# Konstanter Schmorgeruch durch PC



## joe86 (22. November 2006)

Hi könnte mir bitte jemand weiterhelfen,
habe schon seit einiger Zeit (seit mehreren Wochen) immerwieder einen dezenten bis starken  schmorgeruch/elektrosmokgeruch in meinem Zimmer der eindeutig aus meinem PC kommt. Wenn ich diesen ausschalte ist der Geruch auch nach 5 Minuten weg... Mein PC klappt trotzdem bisher einwandfrei. Ich kann die Geruchsquelle innerhalb des Gehäuses leider nicht genau identifizieren. Könnte aber das Netzteil sein. Woran könnte das liegen? Kann das Netzteil überlastet sein? Ist nur ein 300 watt Netzteil und ich habe zur Zeit 3 Festplatten dran Angeschlossen.. Kann den Festplatten was passieren, wenn es bei einer möglichen Überlastung bleibt?

= = = =

Arbeitsauftrag A:
Welche Leistung hat laut dem Forumsbeitrag über den Schmorgeruch aus dem PC das Netzteil?
Arbeitsauftrag B:
Führe den Forumsbeitrag über den Schmorgeruch aus dem PC im Anschluss an seinen letzten Satz weiter.

Vorliegende Angaben:
= = = =

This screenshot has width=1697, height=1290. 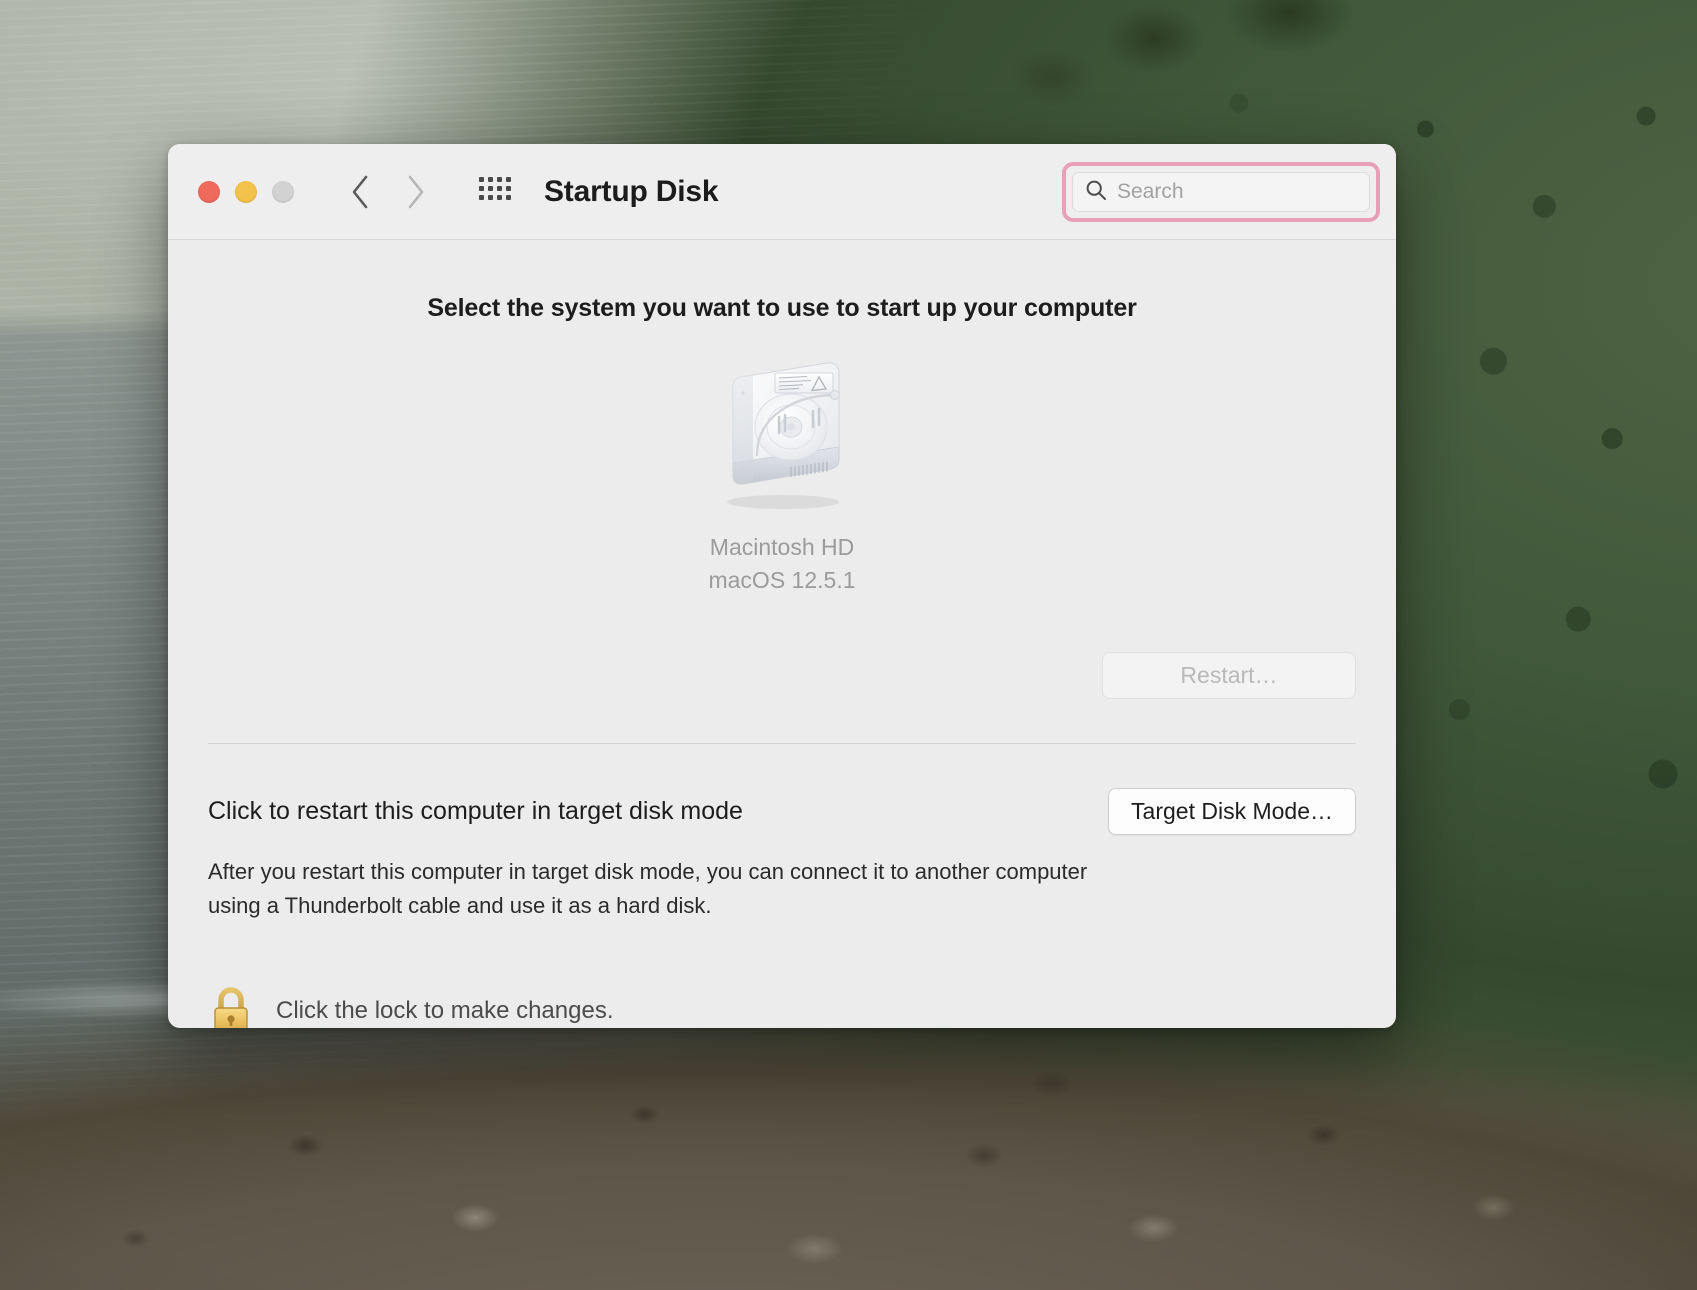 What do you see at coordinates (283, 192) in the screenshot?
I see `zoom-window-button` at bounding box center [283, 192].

= = = =

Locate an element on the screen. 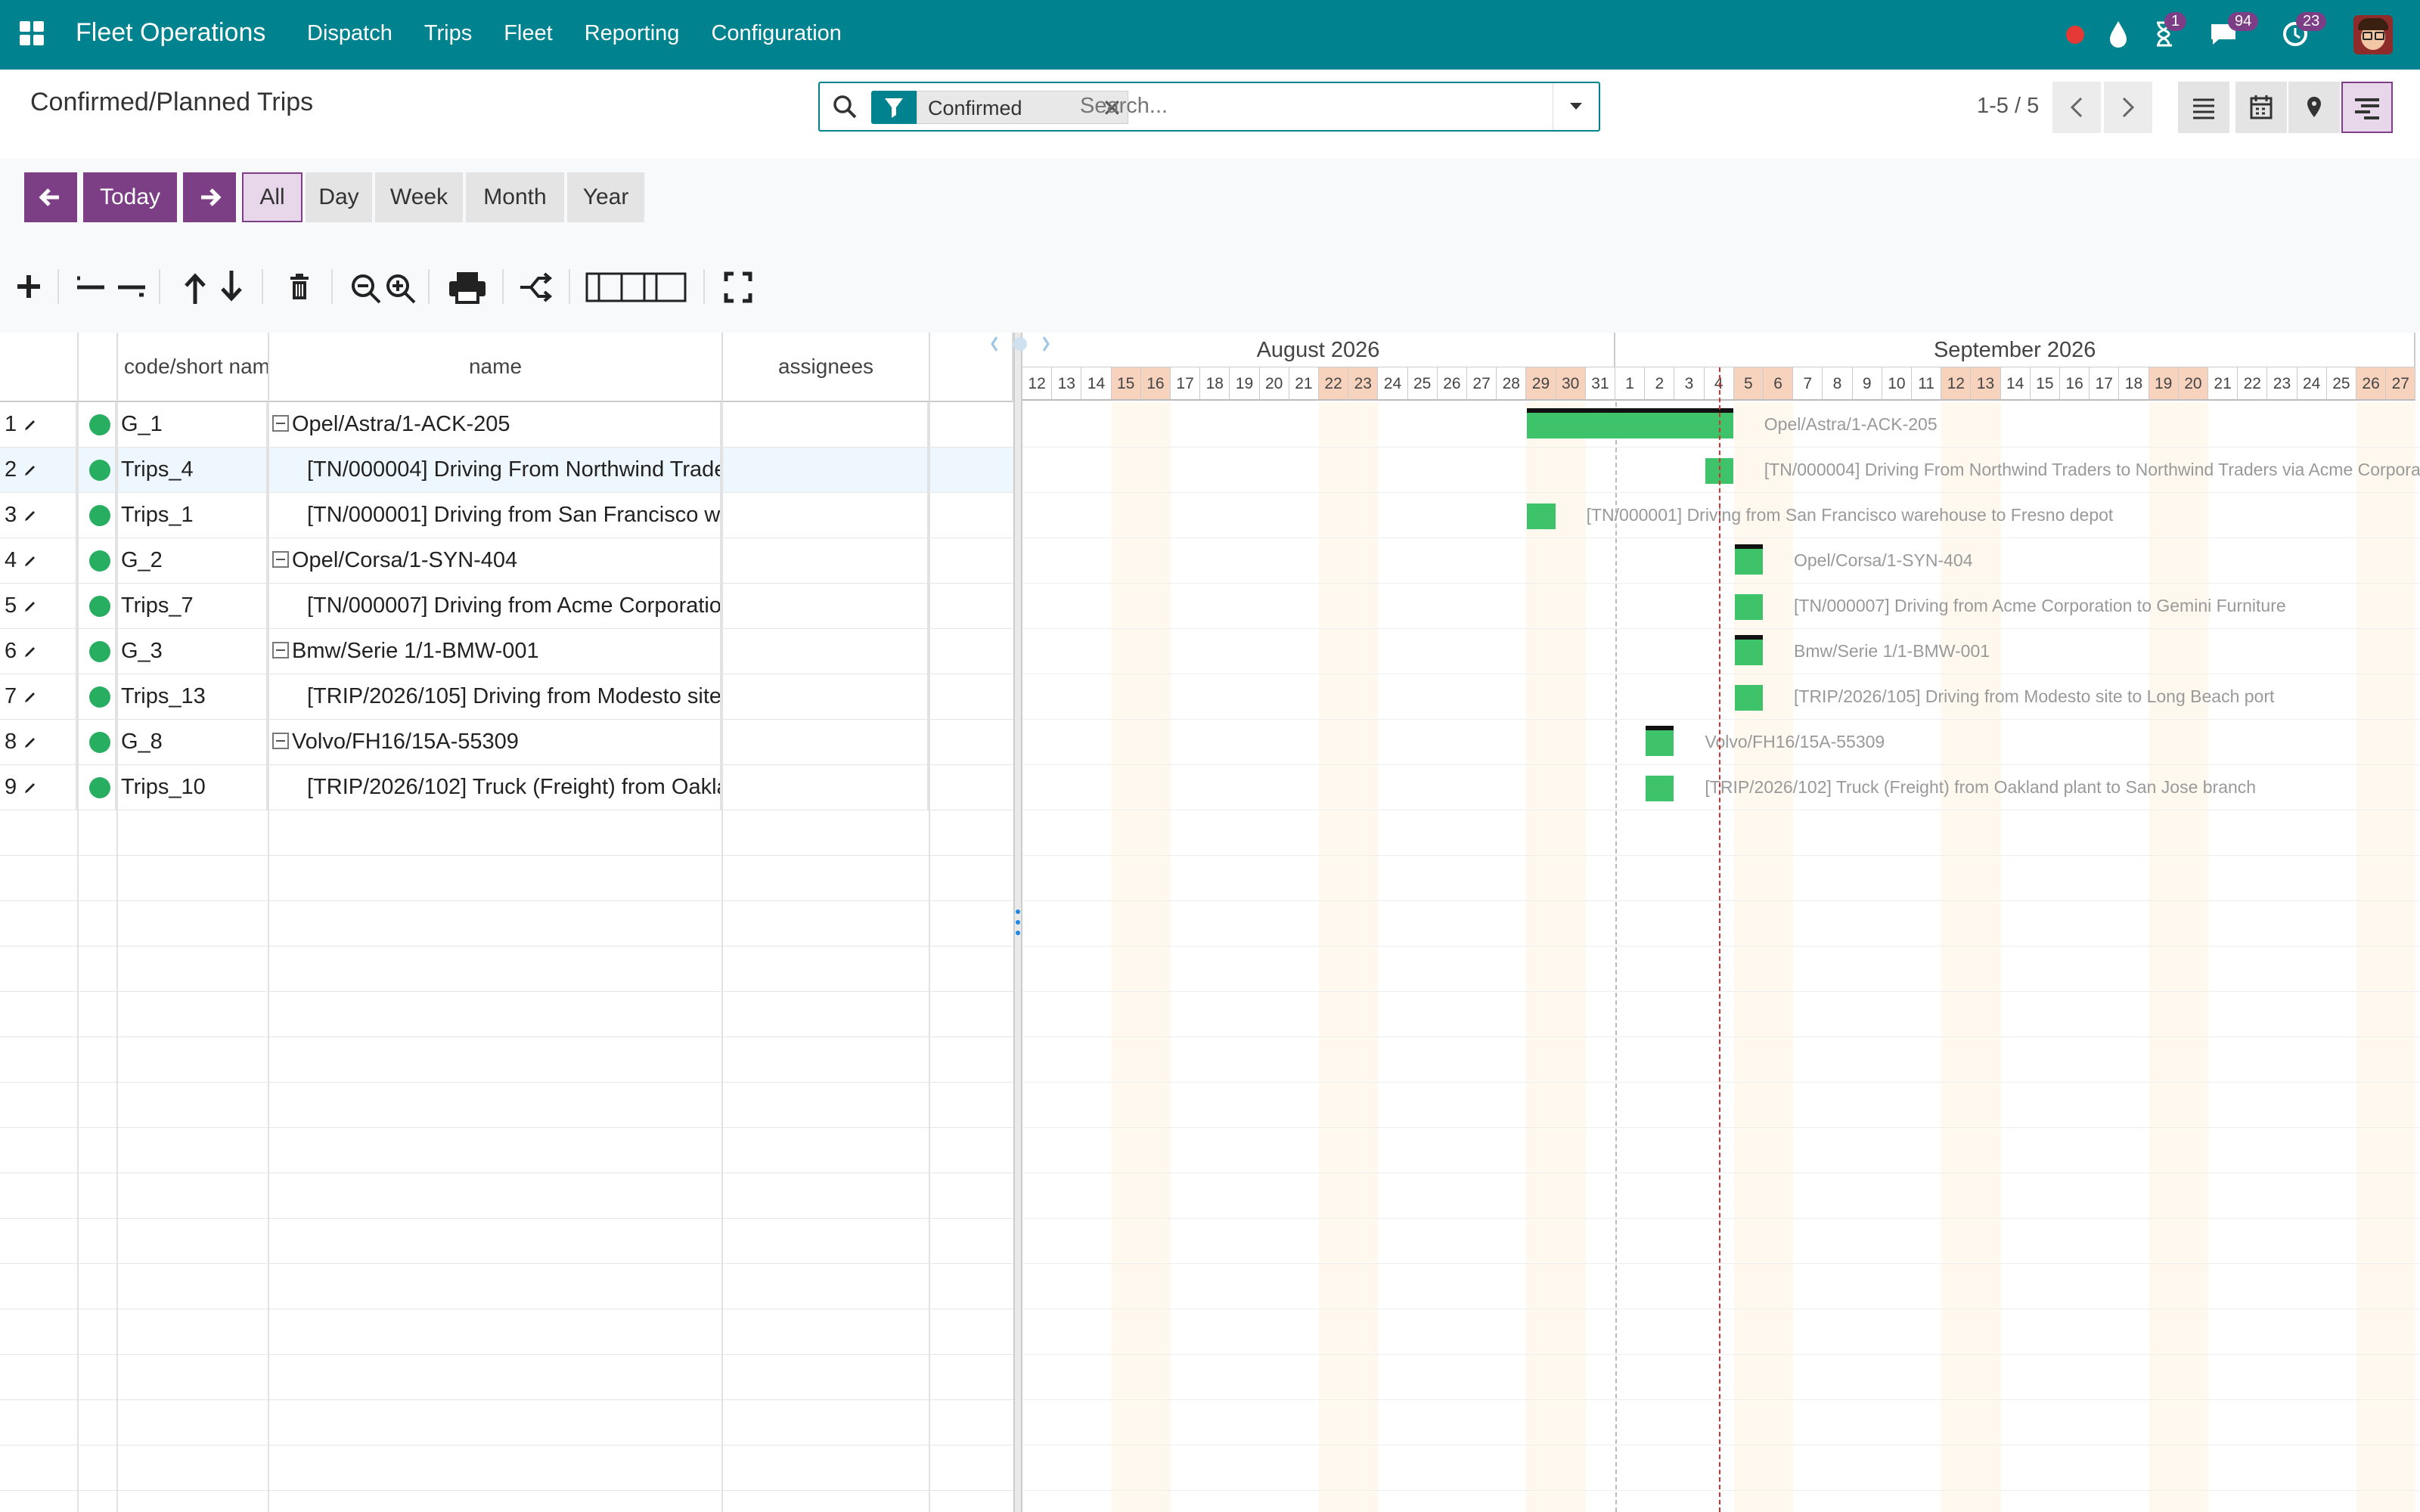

= = = =

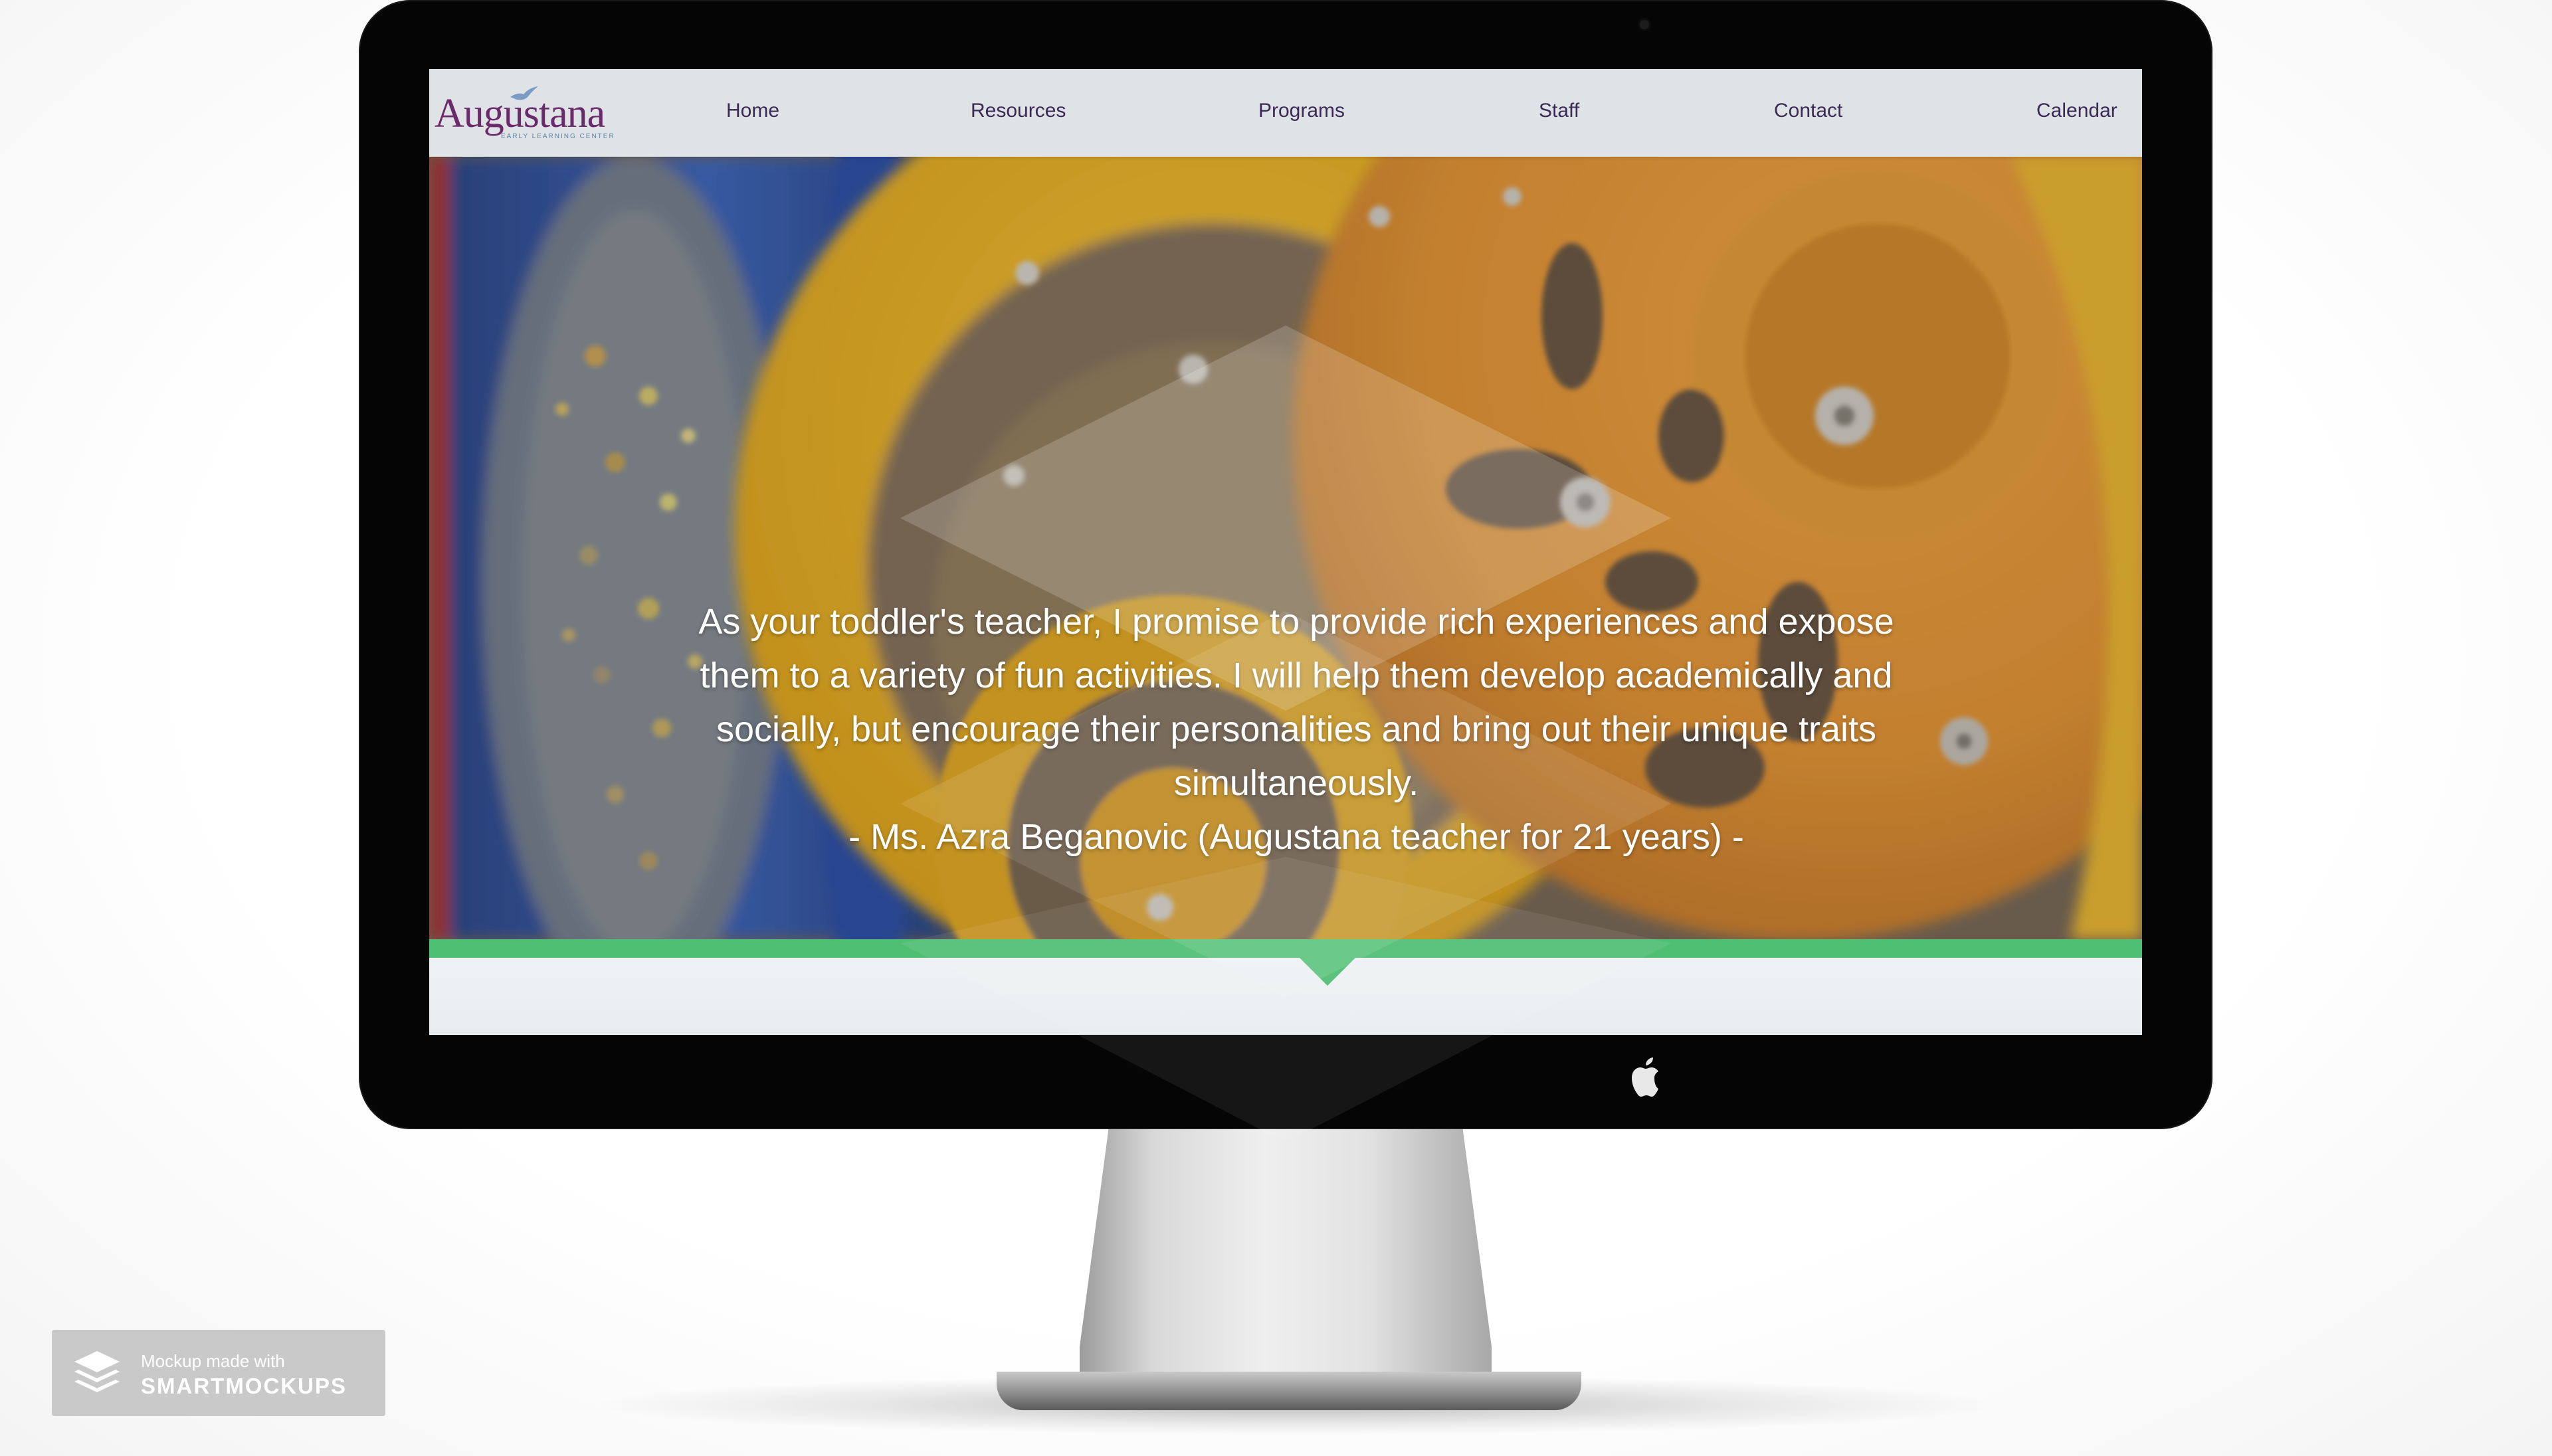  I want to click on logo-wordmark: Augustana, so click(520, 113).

= = = =

Antwort A:
300 Watt.

Antwort B:
Danke schonmal für die Antworten
Joe


----------



## MeisterLampion (23. November 2006)

Hallo Joe86!

Ich würde sagen, dass dein Netzteil der Grund für diesen Geruch ist. Ich hatte dieses Problem auch vor ca. einem Jahr. Bei mir war auch so ein verschmoorter Geruch im Raum und als ich dann einestages meinen PC einschalten wollte, machte es einmal laut *peng* und mein Netzteil war durch.
Ich hatte ein 25o Watt NT und habe mir dann ein 500 Watt NT geholt. (Jetzt is alles prima und mein Netzteil wird nicht mehr so heiss wie früher  )
Vermutlich ist der Geruch normal, wenn Netzteile instabil werden, ich weiss es aber nicht genau.
Deinen Festplatten etc. passiert nichts, auf jeden Fall war bei mir noch alles in Ordnung.

Mfg,
MeisterLampe


----------



## cille (23. November 2006)

Hi ho,
es ist dein Netzteil, da es mehr Strom braucht als es hat .
Dadurch brennt die Sicherung durch (Ist ein ovales rundes teil, sehr klein auch).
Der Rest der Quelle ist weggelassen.